Within Amazon, we often use the phrase "drinking our own champagne" to describe our practice of using our own products and services to prove them out under actual working conditions. We build products that we can use ourselves. We believe in them.
Amazon's Corporate IT recently wrapped up an important project and they have just documented the entire project in a new technical whitepaper.
Amazon's Corporate IT team deployed its corporate intranet to Amazon EC2 instances running Microsoft SharePoint 2010 and SQL Server 2008, all within a Virtual Private Cloud (Amazon VPC). This is a mission-critical internal corporate application that must deal with a large amount of very sensitive data.
The whitepaper describes the entire deployment process in step by step fashion: initial requirements analysis, security review, deployment success criteria, proof of concept, application architecture, configuration of SharePoint 2010 and SQL Server, and final production deployment.
There are a number of reasons why I am so excited about this project:
- During the deployment process our Corporate IT team treated AWS as they would treat any other vendor. They leveraged the same products that our other customers use. They paid for the AWS Premium Support service and received pre-implementation advice from our AWS Solution Architects the same way we give to other enterprise customers. They conducted a thorough security review and decided to encrypt all data at rest and in flight.They used EBS snapshots to reduce the risk of losing data, and also implemented a failover mechanism that can attach an existing EBS volume to a fresh EC2 instance when necessary.
- This project involved commercial software licenses and demonstrates that the flexibility of AWS allows our customers to run commercial enterprise-grade software (like Microsoft SharePoint and SQL Server Enterprise) in the cloud. The whitepaper not only discusses the technical architecture and implementation details but also how you can leverage key security features (like Windows DPAPI for Key management) to further enhance the security and reliability of your applications. Today, with Microsoft License Mobility with Software Assurance, you can bring your existing licenses of several Microsoft Windows server applications to the cloud.
- Real benefits emerged:
- Infrastructure procurement time was reduced from over four to six weeks to minutes.
- Server image build process that had previously taken a half day is now automated.
- Annual infrastructure costs were cut by 22 percent when on-premise hardware was replaced with equivalent cloud resources.
- Operational overhead of server lease returns were eliminated, freeing up approximately 2 weeks of engineering overhead per year by replacing servers with equivalent cloud resources.
Today, you can run enterprise software from Microsoft, Oracle, SAP, IBM and several other vendors in the AWS Cloud. If you are an ISV and you'd like to move your products to the cloud, we're ready to help. The AWS ISV program offers a wide variety of sales, technical, marketing, PR, and alliance benefits to qualified ISVs and solution providers.

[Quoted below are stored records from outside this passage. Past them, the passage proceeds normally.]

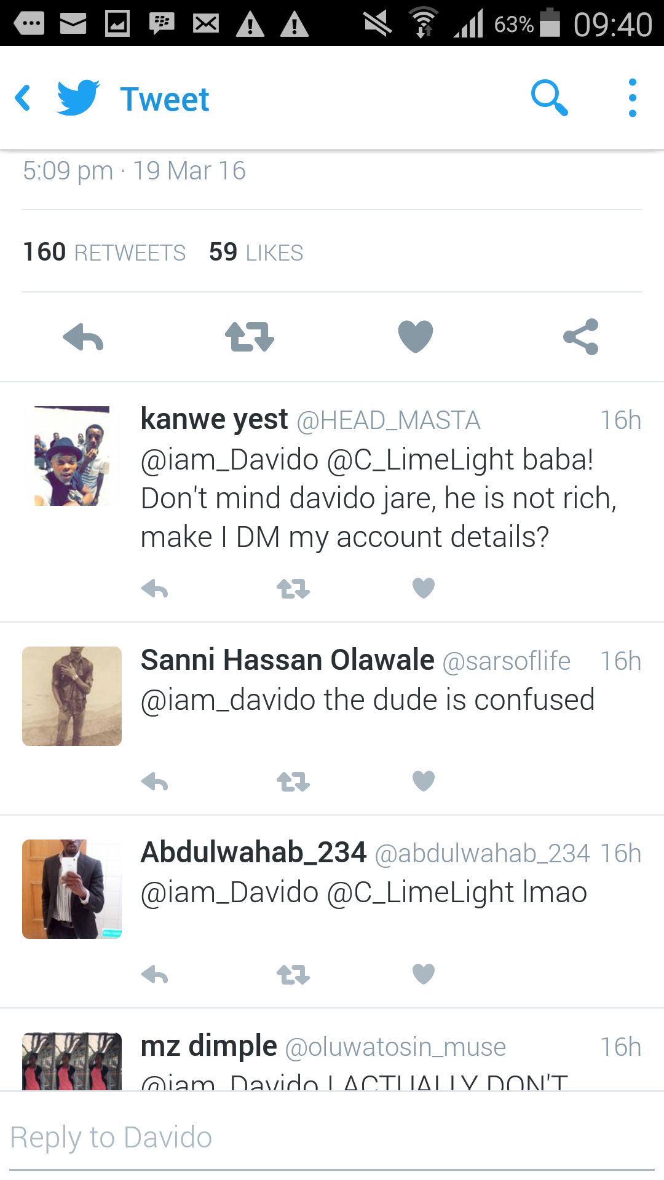Tap the Reply to Davido field
664x1180 pixels.
[332, 1138]
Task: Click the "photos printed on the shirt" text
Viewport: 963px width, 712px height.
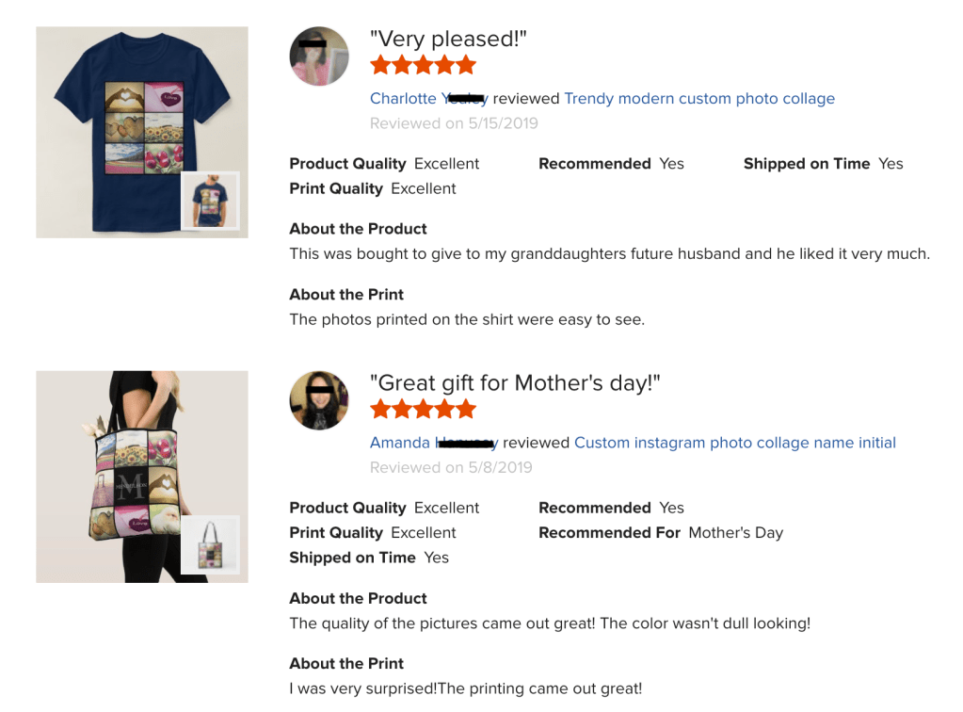Action: click(467, 319)
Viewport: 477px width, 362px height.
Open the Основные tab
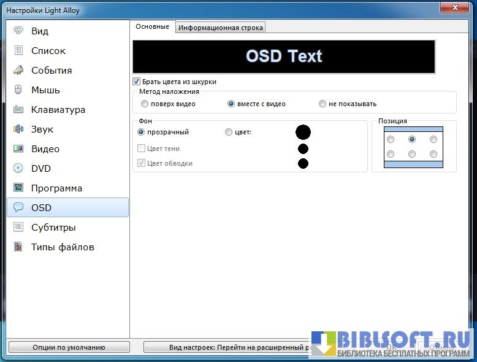click(x=152, y=27)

The paper is a great example of how a complex mission-critical application can be deployed to the cloud in a way that makes it more reliable, more flexible, and less expensive to operate. Read it now and let me know what you think.
Update: We are checking with our team-mates to see if we can release some of the documentation and scripts described in the whitepaper. It appears that encryption of EBS volumes is a topic of interest to many people!
-- Jinesh


I found the Section of Data Encryption at rest very interesting. It is definitely the way we should have implemented our EBS Volumes. Where can I find additional information on this implementation,specifically the script used to manage the bitlocker keys during bootup.
Thank you.
Posted by: Orlando H | September 22, 2011 at 05:08 PM
Great article and thanks for sharing. I have a question on the total cost of ownership aspect of the migration. Was a TCO analysis done and what are the projected savings say over a 6 year period for the private cloud vs on-prem? What staffing reductions (SP Admin, architect, systems analyst) are assumed as part of the analysis? Do you have a ROI and break-even timeframe determined?

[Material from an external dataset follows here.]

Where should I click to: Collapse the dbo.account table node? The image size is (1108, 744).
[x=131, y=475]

Posted by: Paul Nordlund | September 26, 2011 at 01:30 PM
I'd also like to see more details on the disk "activation" script. I know it wasn't produced by the AWS team directly, but is there any thought of merging this into an AMI or at least releasing it as part of an SDK?

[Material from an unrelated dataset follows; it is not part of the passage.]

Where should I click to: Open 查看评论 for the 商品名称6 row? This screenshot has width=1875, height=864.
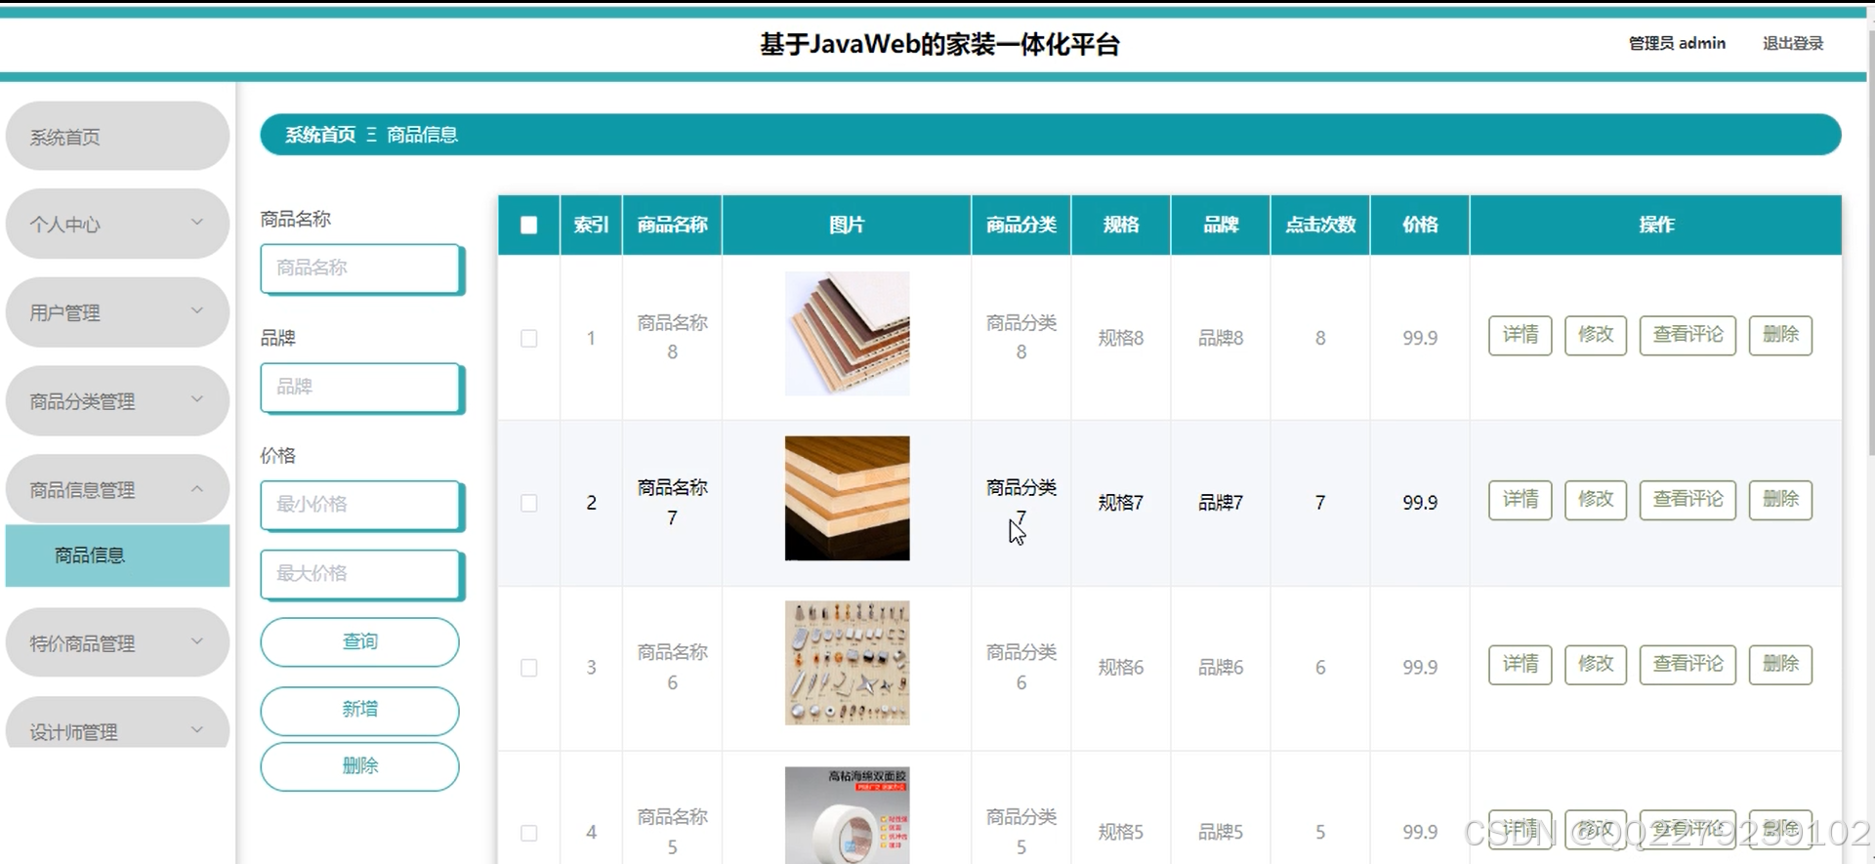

Posted by: Hughkelley_mrh | September 28, 2011 at 09:32 AM
We are also interested in more details about IPsec GPO, excluding RDP and Kerberos, ICMP or how do you handle this point: "5. Enabling IPsec for all traffic between Windows hosts."
Posted by: Bruno | October 03, 2011 at 08:57 AM
I think the xections dealing with the security encryption was very good. i LIKE HOW IT STATES THINGS where implemented and structured. And how with opensource you can bring in your excisting microsoft licenss to sharepoint.